• _Written exercise_: Quote the stretch of the records from the line containing "You are a GUI" through the end of the records, word for word, leaving out the pictures.

---------------

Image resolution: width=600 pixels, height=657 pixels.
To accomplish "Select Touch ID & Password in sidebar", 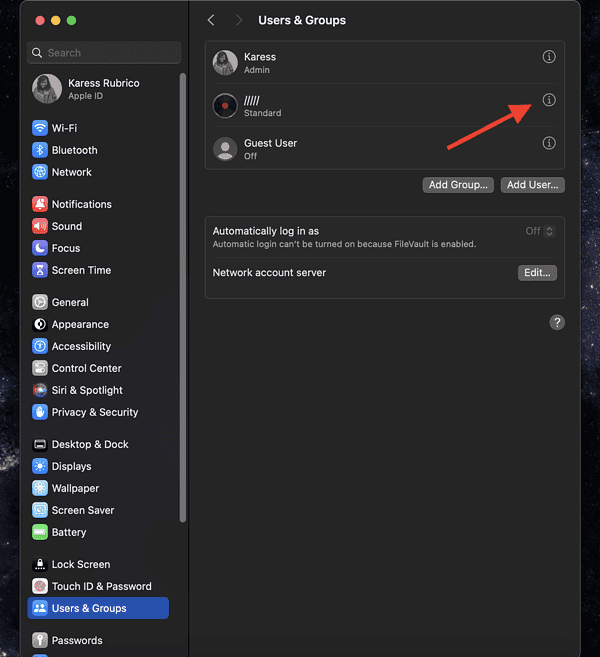I will tap(100, 586).
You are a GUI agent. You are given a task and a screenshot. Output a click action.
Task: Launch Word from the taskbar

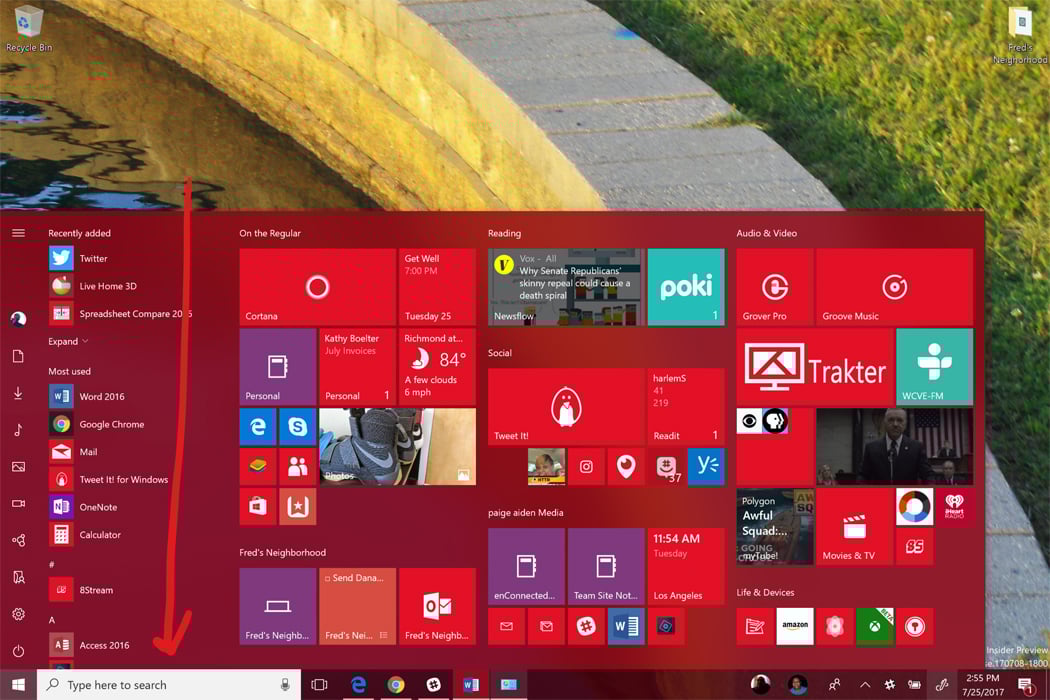pos(471,685)
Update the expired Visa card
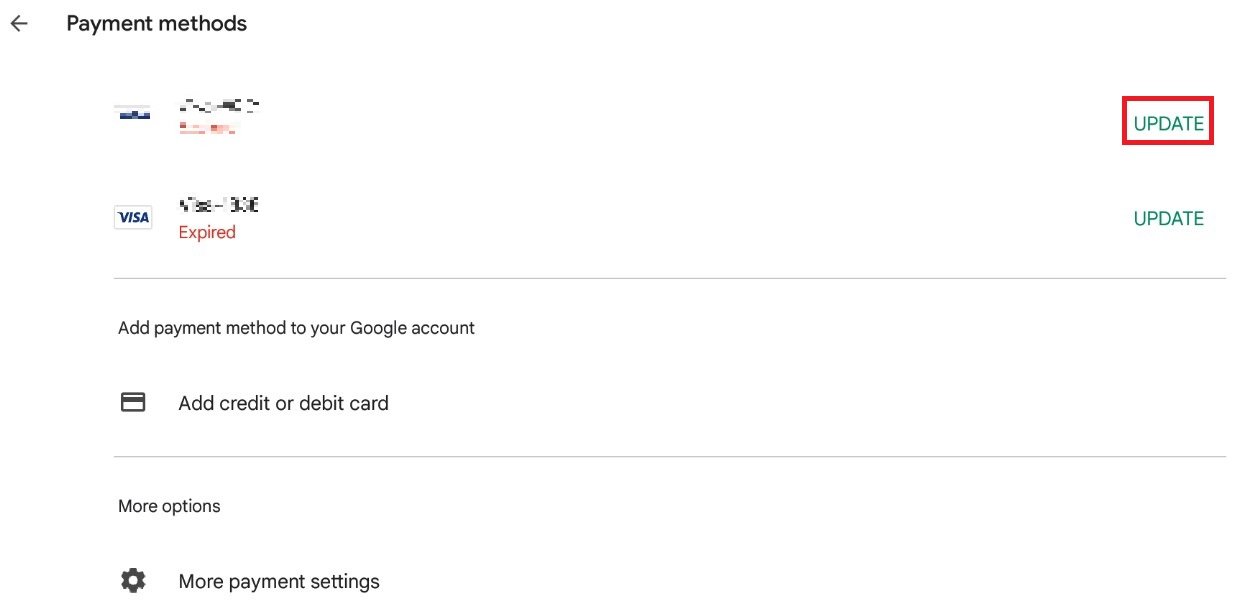 pos(1168,219)
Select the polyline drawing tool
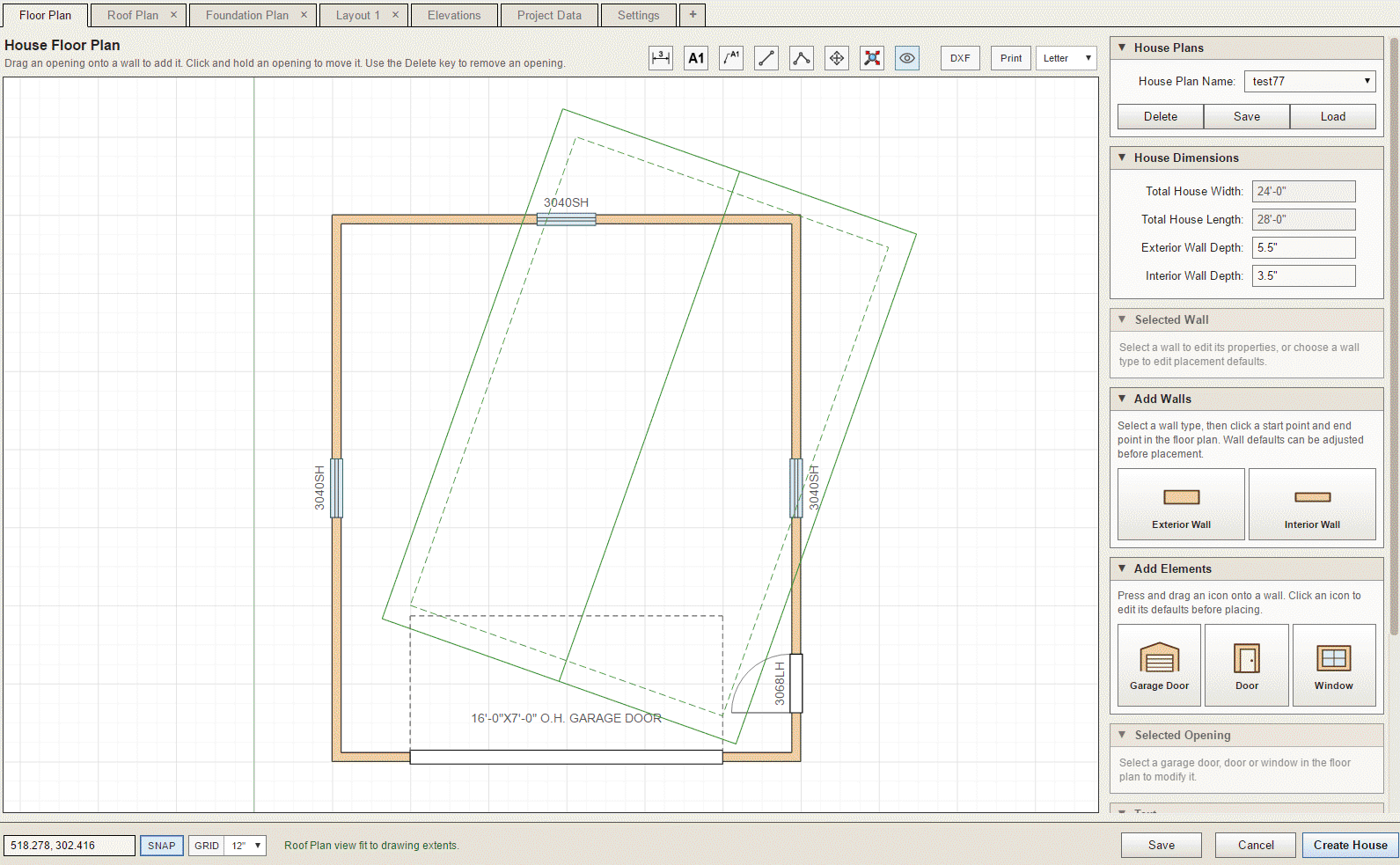Screen dimensions: 1400x865 tap(802, 58)
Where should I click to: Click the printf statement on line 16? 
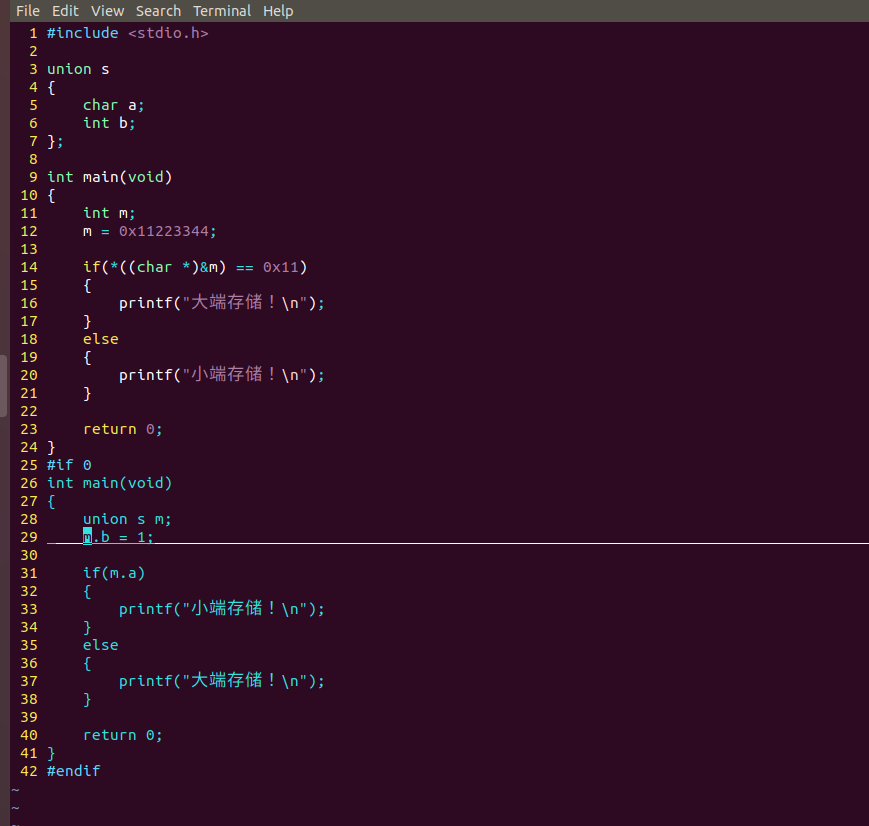(222, 303)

---------------

• _Final result_:
You are a GUI agent. You are given a task and a screenshot. Output a click action.
Task: Launch Word from the taskbar

pos(471,685)
Update the expired Visa card
 pos(1168,219)
Select the polyline drawing tool
Screen dimensions: 1400x865 tap(802, 58)
Where should I click to: Click the printf statement on line 16? 
(222, 303)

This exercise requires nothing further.